Epic lets developers self-publish on the Games Store

The company hopes to lure studios that normally publish on rivals like Steam.

Jon Fingas/Engadget

It's now much easier for game studios to release their work on the Epic Games Store. Epic has introduced long-awaited self-publishing tools that let anyone release games through its storefront. They'll have to pay $100 per title and meet certain requirements (more on those in a moment), but they won't have to contend with the hand-curated selection of before.

Self-published games can't have discriminatory content, porn or illegal material. Titles with online play have to support crossplay across all PC stores, and they must include Epic Games Store achievements if there are achievements in other PC stores. Releases also have to meet a baseline quality level that matches the description customers see, and they'll need (free) age ratings in countries where they're required.

As with the Epic Games Store's usual practices, the main draw is the higher cut of revenue. Epic takes a relatively modest 12 percent cut where its main rival, Steam, can take up to 30 percent depending on sales figures. The company also doesn't demand a portion of in-app purchases if they're made using a non-Epic payment system. While it's potentially more lucrative for most developers, it's particularly beneficial for small studios that may want to reach a large audience without giving up a large chunk of their revenue.

The self-publish mechanism has taken a long tim to reach this point. Epic first started beta-testing the feature in August 2021 ahead of an expected 2022 debut. The delay is because "developing software is hard," CEO Tim Sweeney tells The Verge.

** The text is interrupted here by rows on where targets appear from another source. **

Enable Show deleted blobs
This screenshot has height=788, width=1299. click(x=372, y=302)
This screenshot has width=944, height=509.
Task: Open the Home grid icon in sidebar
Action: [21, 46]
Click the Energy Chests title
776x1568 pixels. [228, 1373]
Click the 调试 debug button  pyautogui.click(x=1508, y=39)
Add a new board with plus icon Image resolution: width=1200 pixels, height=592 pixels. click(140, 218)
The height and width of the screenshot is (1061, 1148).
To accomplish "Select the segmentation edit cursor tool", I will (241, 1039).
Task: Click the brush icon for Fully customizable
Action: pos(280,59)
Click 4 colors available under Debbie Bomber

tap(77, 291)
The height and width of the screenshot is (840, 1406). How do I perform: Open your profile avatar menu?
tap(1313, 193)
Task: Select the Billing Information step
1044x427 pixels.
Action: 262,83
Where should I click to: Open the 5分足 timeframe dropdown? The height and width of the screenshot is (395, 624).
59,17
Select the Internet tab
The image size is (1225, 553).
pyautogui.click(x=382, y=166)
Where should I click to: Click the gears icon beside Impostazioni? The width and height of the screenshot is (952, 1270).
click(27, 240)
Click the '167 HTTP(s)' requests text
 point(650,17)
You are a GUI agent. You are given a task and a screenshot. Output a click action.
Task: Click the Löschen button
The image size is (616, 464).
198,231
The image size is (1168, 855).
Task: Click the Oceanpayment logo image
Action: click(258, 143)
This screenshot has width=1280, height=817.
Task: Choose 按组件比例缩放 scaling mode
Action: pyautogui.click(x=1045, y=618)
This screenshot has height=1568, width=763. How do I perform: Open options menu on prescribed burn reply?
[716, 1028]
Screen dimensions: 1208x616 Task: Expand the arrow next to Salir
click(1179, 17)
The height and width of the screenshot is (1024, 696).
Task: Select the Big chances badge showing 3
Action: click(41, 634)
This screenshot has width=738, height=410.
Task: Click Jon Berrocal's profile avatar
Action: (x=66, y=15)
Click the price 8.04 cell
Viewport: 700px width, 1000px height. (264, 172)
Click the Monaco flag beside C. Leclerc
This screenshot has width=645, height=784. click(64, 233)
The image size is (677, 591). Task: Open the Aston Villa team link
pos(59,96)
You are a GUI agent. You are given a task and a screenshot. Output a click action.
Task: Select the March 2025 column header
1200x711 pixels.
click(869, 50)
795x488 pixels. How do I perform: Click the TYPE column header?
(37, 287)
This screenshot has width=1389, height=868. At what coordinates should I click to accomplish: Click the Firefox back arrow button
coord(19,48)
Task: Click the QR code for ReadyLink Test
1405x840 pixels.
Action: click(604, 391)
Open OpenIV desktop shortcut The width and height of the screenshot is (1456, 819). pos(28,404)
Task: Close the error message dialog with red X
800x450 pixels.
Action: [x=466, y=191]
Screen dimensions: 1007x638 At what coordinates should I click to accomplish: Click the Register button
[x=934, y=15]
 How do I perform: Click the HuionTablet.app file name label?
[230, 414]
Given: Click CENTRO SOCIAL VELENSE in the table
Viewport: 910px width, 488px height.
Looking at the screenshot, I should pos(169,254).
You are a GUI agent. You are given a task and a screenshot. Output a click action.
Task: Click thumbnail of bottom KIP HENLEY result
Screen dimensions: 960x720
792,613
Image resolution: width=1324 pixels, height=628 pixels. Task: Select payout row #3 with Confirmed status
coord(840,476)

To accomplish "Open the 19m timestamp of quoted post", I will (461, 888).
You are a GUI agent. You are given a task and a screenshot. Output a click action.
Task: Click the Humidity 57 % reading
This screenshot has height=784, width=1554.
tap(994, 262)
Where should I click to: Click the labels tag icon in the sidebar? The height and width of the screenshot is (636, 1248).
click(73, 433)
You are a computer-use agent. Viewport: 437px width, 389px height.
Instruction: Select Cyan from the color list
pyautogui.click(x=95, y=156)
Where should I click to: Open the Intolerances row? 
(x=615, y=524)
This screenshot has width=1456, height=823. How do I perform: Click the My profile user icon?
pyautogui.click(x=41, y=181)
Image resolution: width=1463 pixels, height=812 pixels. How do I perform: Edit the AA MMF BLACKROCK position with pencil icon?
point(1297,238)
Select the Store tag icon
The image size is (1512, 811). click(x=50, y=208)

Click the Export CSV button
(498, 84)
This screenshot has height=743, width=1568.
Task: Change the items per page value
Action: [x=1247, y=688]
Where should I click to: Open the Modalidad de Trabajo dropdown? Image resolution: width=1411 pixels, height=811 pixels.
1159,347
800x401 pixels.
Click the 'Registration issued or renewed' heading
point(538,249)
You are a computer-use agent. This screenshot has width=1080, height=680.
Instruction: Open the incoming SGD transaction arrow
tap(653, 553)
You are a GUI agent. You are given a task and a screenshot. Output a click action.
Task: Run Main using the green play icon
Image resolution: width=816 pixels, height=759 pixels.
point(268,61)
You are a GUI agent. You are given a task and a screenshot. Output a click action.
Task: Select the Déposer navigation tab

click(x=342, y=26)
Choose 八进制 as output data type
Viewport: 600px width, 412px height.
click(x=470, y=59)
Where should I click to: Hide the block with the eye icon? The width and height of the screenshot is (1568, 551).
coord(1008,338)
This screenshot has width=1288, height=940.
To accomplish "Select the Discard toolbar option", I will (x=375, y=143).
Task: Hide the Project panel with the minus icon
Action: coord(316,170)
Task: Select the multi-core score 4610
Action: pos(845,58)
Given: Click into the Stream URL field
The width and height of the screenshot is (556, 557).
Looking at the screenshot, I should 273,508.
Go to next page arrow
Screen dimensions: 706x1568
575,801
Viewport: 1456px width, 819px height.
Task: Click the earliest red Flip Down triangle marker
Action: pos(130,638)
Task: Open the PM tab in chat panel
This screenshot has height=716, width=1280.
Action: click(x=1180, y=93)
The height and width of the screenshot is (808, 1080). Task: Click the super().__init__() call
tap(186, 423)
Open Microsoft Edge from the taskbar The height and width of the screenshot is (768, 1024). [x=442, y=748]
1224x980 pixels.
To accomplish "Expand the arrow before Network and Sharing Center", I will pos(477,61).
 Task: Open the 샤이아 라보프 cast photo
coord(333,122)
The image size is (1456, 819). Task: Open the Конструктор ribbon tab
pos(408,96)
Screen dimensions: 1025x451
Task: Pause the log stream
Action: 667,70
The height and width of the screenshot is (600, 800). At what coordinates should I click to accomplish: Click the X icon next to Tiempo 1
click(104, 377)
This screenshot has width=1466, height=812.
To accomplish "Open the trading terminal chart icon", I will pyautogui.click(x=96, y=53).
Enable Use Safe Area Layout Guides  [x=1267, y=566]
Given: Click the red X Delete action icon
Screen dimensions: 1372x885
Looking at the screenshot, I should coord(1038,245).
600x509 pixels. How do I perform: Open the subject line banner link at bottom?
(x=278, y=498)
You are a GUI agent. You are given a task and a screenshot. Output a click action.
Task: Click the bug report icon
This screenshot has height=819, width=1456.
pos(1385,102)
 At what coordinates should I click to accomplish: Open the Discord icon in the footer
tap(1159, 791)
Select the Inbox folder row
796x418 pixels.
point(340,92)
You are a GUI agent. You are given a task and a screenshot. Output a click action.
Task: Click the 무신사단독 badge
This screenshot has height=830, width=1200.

Whether or not developers flock to the Epic Games Store as a result isn't certain. While Epic notes that its shop has over 230 million total users, Steam had 69 million daily active users in 2021. It remains the largest multi-developer game portal on computers. Epic's requirements are also more stringent than Valve's, which only really forbid illegal content and "trolling" attempts. All the same, this dramatically lowers the barriers to reaching Epic's store — you may see a surge in its catalog before long.